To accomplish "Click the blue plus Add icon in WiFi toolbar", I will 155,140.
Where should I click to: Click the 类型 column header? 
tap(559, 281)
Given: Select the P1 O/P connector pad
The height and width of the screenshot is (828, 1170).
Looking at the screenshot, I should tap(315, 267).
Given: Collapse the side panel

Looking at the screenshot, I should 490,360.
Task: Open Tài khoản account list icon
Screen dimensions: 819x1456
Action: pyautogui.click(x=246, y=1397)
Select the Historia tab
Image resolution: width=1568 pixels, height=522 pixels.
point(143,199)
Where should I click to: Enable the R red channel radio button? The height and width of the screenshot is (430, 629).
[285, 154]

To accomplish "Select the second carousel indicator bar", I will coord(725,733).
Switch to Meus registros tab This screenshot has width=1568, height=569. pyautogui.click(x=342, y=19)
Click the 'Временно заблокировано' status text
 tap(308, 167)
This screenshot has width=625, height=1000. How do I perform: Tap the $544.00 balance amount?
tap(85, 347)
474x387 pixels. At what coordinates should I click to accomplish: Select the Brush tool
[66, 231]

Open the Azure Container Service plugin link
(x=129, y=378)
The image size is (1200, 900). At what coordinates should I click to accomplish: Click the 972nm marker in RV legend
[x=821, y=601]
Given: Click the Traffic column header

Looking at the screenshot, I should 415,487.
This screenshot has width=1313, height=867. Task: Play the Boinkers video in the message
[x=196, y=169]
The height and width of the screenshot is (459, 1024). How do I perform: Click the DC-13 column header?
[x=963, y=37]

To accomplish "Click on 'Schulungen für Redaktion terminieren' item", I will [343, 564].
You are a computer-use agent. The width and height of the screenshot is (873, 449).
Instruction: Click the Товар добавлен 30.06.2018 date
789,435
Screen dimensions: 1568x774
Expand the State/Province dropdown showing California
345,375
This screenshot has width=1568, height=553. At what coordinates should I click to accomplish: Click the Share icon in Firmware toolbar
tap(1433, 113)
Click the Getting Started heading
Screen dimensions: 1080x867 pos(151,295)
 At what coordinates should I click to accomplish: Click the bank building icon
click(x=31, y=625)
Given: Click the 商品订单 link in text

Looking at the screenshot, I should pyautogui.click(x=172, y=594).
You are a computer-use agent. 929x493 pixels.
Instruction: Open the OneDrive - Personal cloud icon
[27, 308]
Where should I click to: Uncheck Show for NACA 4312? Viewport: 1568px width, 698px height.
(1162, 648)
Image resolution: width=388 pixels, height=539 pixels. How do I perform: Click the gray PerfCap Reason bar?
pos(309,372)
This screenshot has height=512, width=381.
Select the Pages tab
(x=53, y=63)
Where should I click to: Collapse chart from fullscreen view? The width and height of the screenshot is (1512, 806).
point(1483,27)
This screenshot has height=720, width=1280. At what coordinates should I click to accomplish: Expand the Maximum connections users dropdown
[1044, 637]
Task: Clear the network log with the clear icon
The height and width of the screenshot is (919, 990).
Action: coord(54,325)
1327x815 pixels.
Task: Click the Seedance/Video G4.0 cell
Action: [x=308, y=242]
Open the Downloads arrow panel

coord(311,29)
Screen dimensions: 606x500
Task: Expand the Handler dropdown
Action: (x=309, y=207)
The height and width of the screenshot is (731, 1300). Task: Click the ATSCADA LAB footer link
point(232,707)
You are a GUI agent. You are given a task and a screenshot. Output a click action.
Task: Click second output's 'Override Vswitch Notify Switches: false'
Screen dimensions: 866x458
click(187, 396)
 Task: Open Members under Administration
○ ○ ○ ○ ○
▶ **Task requirements**:
Write out the whole listing once more, exactly as it reads.

▶ **Solution**:
To accomplish "Click the blue plus Add icon in WiFi toolbar", I will 155,140.
Where should I click to: Click the 类型 column header? 
tap(559, 281)
Given: Select the P1 O/P connector pad
The height and width of the screenshot is (828, 1170).
Looking at the screenshot, I should tap(315, 267).
Given: Collapse the side panel

Looking at the screenshot, I should 490,360.
Task: Open Tài khoản account list icon
Screen dimensions: 819x1456
Action: pyautogui.click(x=246, y=1397)
Select the Historia tab
Image resolution: width=1568 pixels, height=522 pixels.
point(143,199)
Where should I click to: Enable the R red channel radio button? The height and width of the screenshot is (430, 629).
[285, 154]

To accomplish "Select the second carousel indicator bar", I will coord(725,733).
Switch to Meus registros tab This screenshot has width=1568, height=569. pyautogui.click(x=342, y=19)
Click the 'Временно заблокировано' status text
 tap(308, 167)
This screenshot has width=625, height=1000. How do I perform: Tap the $544.00 balance amount?
tap(85, 347)
474x387 pixels. At what coordinates should I click to accomplish: Select the Brush tool
[66, 231]

Open the Azure Container Service plugin link
(x=129, y=378)
The image size is (1200, 900). At what coordinates should I click to accomplish: Click the 972nm marker in RV legend
[x=821, y=601]
Given: Click the Traffic column header

Looking at the screenshot, I should 415,487.
This screenshot has width=1313, height=867. Task: Play the Boinkers video in the message
[x=196, y=169]
The height and width of the screenshot is (459, 1024). How do I perform: Click the DC-13 column header?
[x=963, y=37]

To accomplish "Click on 'Schulungen für Redaktion terminieren' item", I will [343, 564].
You are a computer-use agent. The width and height of the screenshot is (873, 449).
Instruction: Click the Товар добавлен 30.06.2018 date
789,435
Screen dimensions: 1568x774
Expand the State/Province dropdown showing California
345,375
This screenshot has width=1568, height=553. At what coordinates should I click to accomplish: Click the Share icon in Firmware toolbar
tap(1433, 113)
Click the Getting Started heading
Screen dimensions: 1080x867 pos(151,295)
 At what coordinates should I click to accomplish: Click the bank building icon
click(x=31, y=625)
Given: Click the 商品订单 link in text

Looking at the screenshot, I should pyautogui.click(x=172, y=594).
You are a computer-use agent. 929x493 pixels.
Instruction: Open the OneDrive - Personal cloud icon
[27, 308]
Where should I click to: Uncheck Show for NACA 4312? Viewport: 1568px width, 698px height.
(1162, 648)
Image resolution: width=388 pixels, height=539 pixels. How do I perform: Click the gray PerfCap Reason bar?
pos(309,372)
This screenshot has height=512, width=381.
Select the Pages tab
(x=53, y=63)
Where should I click to: Collapse chart from fullscreen view? The width and height of the screenshot is (1512, 806).
point(1483,27)
This screenshot has height=720, width=1280. At what coordinates should I click to accomplish: Expand the Maximum connections users dropdown
[1044, 637]
Task: Clear the network log with the clear icon
The height and width of the screenshot is (919, 990).
Action: coord(54,325)
1327x815 pixels.
Task: Click the Seedance/Video G4.0 cell
Action: [x=308, y=242]
Open the Downloads arrow panel

coord(311,29)
Screen dimensions: 606x500
Task: Expand the Handler dropdown
Action: (x=309, y=207)
The height and width of the screenshot is (731, 1300). Task: Click the ATSCADA LAB footer link
point(232,707)
You are a GUI agent. You are given a task and a screenshot. Output a click action.
Task: Click second output's 'Override Vswitch Notify Switches: false'
Screen dimensions: 866x458
click(187, 396)
 Task: Open Members under Administration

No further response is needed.